DIRECTIONS:
Below, find the line containing "How do I perform: Click"; from there to the final line, print every line exactly and skip the pictures.

TASK DATA:

------------------------------------------------------------

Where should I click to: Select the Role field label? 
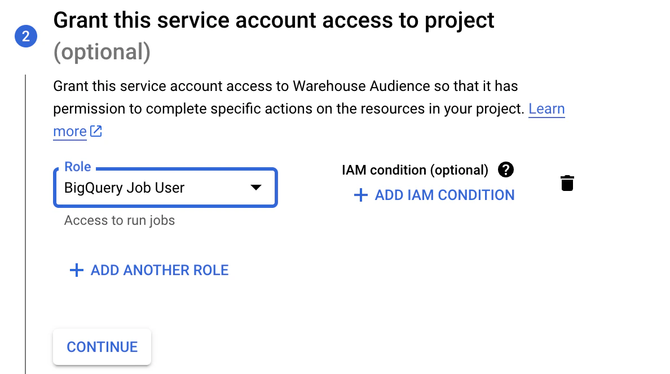(77, 166)
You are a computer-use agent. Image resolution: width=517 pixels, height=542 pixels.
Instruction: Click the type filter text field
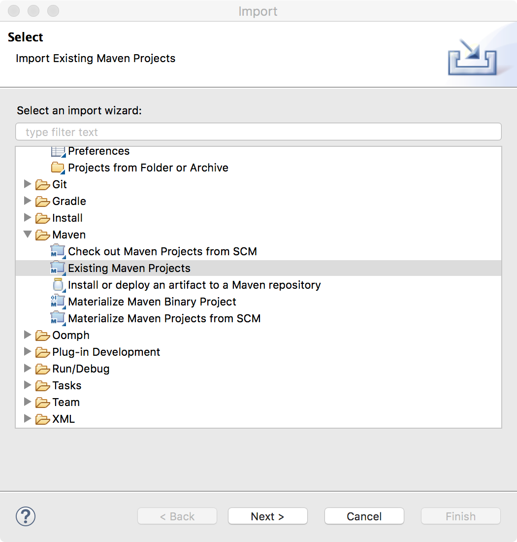point(259,132)
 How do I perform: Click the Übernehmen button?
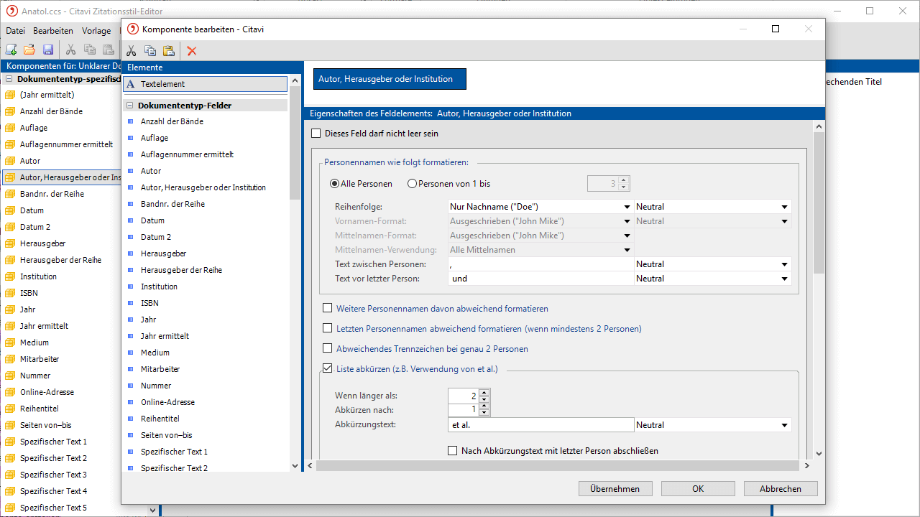pyautogui.click(x=615, y=488)
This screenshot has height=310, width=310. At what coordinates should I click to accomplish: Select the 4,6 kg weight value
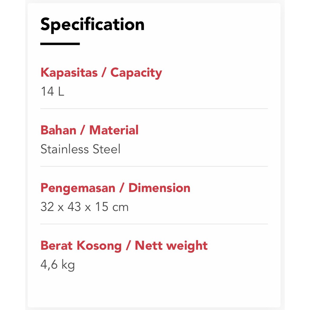[x=58, y=265]
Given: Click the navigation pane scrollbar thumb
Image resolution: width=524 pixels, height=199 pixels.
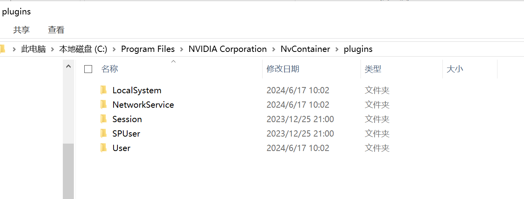Looking at the screenshot, I should coord(68,171).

------------------------------------------------------------

RESULT OF THIS EXERCISE:
 How do I perform: Click the Übernehmen button?
pyautogui.click(x=615, y=488)
This screenshot has height=310, width=310. At what coordinates should I click to accomplish: Select the 4,6 kg weight value
[x=58, y=265]
Given: Click the navigation pane scrollbar thumb
Image resolution: width=524 pixels, height=199 pixels.
Looking at the screenshot, I should coord(68,171).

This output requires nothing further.